Share your dilemmas and get honest opinions from other Mumsnetters.

To be confused as to why hiring a cleaner is seen as an indulgence?

1000 replies

Gahr · 31/01/2026 10:09

This is something that I see time and again on this site, and it is SO WEIRD. People seem to think that it is the height of luxury to have a housecleaner, and also seem to be strangely apologetic about it, offering disclaimers as to why they need one. Also, I've noticed that on threads when someone has a problem with their cleaning service, they will get several posts telling them to 'clean their own house'. Nobody would tell someone to 'service their own boiler' or 'fix their own toilet'! I don't understand it at all. I have a cleaner and I wouldn't be without her.

OP posts:
Needlenardlenoo · 31/01/2026 13:43

I did hear that from a head teacher who went on a study tour there actually.

It showed how worryingly detached she was from the normal life of our school in the UK, where the teachers already did most of it. The classrooms were really dirty. I used to hand year 7 kitchen roll and cleaning spray and let them have at it!

Ireolu · 31/01/2026 13:43

It's an expense that isn't a necessity and as such it is a luxury. Shd people be judged for having a cleaner though? no.
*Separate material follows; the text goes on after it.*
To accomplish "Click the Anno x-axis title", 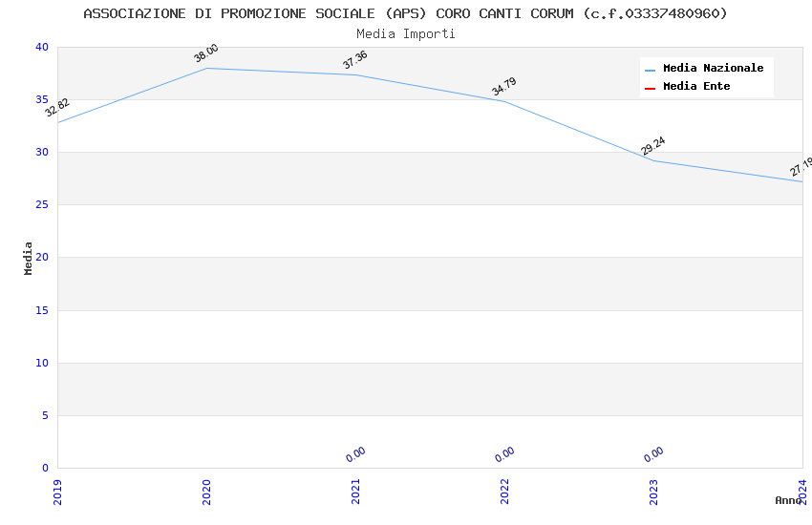I will coord(788,500).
I dropped work hours in the last yr and still have my cleaner. We mull over going without her but won't, because her coming makes a palpable difference to our quality of life. She also cleans much better than I do. I have been called a princess because of this by work colleagues and tbh, I don't give a flying.

RedYellowGreenBrownBluePinkBlack · 31/01/2026 13:45

How much is your household income?

Miranda65 · 31/01/2026 13:45

I agree, OP. For the 30+ years when we were both working, a cleaner was an essential. And the cleaner we had for the last 20 years was more like a "housewife" to both of us, as she did laundry, ironing, picked up post etc and kept us organised.
Now that we are both retired, we decided to do without, mainly to give us a bit more flexibility. We share the chores - my husband, in fact, does most of the cleaning. And I will still pay to get a company in occasionally. As and when we get too old and knackered to DIY clean, then we'll go back to paying for a cleaner. Life's too short to waste it on a dull task like cleaning, plus we'll provide employment, so it's a win-win.
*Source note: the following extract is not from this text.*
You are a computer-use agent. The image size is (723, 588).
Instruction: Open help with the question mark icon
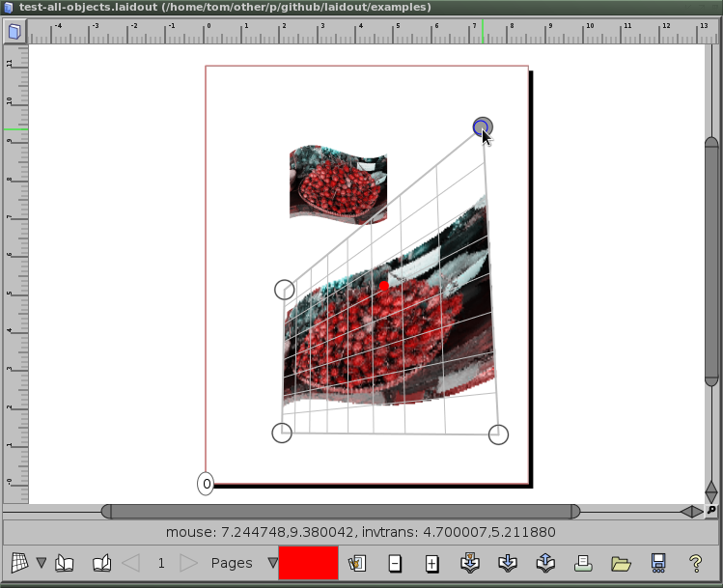click(x=695, y=563)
Grammarnut · 31/01/2026 13:46

NeverDropYourMooncup · 31/01/2026 13:15

It's not exploitation. It's recognising it as work and therefore deserving of financial recompense.

I would argue that there is a moral duty for people to ensure that those who they are responsible for - children or family who are physically unable to perform such duties - have a clean and safe home environment.

However, there is no moral obligation to be the person physically responsible for making that environment clean and safe, which is where making a decision to appoint somebody able and willing to that for a fair payment comes into play.

I don't have 'staff' when a nice lady comes in to feed the cat, wrap and put some turds into the outside bin as per the local authority waste disposal instructions and play with him for an hour or so when I'm away from home. I am paying somebody who wants to earn money doing something they are willing to do a fair amount for her time - she decides the price and I decide that's an acceptable amount for me to pay - and for taking her chances with the contents of his little box of Evil whilst I am not present to fulfil my moral (and legal) responsibilities towards my pet.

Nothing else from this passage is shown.